Terrible !!! Pourquoi souffrir autant alors qu’on est censé s’aimer ? Comme beaucoup de femmes, elle s’est désespérément accrochée à un foyer qui n’en était plus un, refusant de porter plainte pour violences conjugales, refusant de partir dans l’espoir puéril que les choses allaient s’arranger, supportant le pire pour ensuite être jetée comme une vielle chaussette par son bourreau fatigué de sa résistance muée en résilience.

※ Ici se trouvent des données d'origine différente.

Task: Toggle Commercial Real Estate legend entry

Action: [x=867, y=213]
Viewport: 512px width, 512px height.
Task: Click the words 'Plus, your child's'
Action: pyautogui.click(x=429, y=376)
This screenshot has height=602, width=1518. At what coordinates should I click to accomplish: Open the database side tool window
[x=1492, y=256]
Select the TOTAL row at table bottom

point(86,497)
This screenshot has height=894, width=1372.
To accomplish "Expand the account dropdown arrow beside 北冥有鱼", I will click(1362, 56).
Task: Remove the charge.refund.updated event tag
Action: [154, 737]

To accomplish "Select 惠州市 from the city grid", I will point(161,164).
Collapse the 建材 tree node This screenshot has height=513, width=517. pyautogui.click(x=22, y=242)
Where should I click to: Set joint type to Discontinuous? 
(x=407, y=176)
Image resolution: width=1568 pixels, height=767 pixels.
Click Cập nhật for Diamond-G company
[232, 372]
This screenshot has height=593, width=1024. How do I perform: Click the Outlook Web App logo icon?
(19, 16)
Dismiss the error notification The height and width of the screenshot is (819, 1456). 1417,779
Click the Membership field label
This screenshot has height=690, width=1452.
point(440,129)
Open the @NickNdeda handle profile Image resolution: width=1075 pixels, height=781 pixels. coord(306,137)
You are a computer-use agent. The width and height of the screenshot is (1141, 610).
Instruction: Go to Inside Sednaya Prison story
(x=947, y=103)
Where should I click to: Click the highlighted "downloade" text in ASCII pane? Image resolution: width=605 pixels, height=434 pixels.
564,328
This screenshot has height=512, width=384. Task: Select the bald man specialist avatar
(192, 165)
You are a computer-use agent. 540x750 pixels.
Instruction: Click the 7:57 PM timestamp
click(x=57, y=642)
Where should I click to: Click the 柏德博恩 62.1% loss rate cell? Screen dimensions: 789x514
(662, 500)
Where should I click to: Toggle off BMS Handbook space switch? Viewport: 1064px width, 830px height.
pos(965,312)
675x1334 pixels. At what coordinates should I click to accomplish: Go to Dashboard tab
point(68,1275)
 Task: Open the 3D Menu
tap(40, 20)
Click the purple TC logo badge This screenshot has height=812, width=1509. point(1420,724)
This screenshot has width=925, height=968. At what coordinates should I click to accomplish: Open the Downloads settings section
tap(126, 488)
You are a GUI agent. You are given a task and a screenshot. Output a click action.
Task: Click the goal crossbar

Comme beaucoup de femmes avant elle, Astou s’est maintes fois demandé :
Où irais-je ? Que ferais-je ? A qui laisserais -je mes enfants, etc
L’éternel dilemme, Non, le piège infernal
Je recherchais une aide, j’ai rencontré ASTOU, abusée et désabusée. Une femme qui réapprend à vivre, qui réapprend à croire en elle-même ; enfin, je l’espère sincèrement, car Il y a des cicatrices qui ne se refermeront peut-être jamais, celles qu’on ne voit pas, celles qu’on ne voit que dans le regard des survivantes de ce genre d’abus.
Malheureusement, l’histoire de Astou n’est pas un cas isolé dans cette société qui se veut pourtant moderne. En effet, où aller quand rien ne vous a préparé à ce genre de situation ?
Où aller quand vous ne disposez pas du minimum ?
Où aller quand vous n’avez aucune idée de vos droits de citoyenne à part entière ?
Ou aller quand vous ne savez même pas que c’est la responsabilité de l’état de vous protéger ?
Ou aller quand vous ne savez ni lire ni écrire dans cette grande ville ?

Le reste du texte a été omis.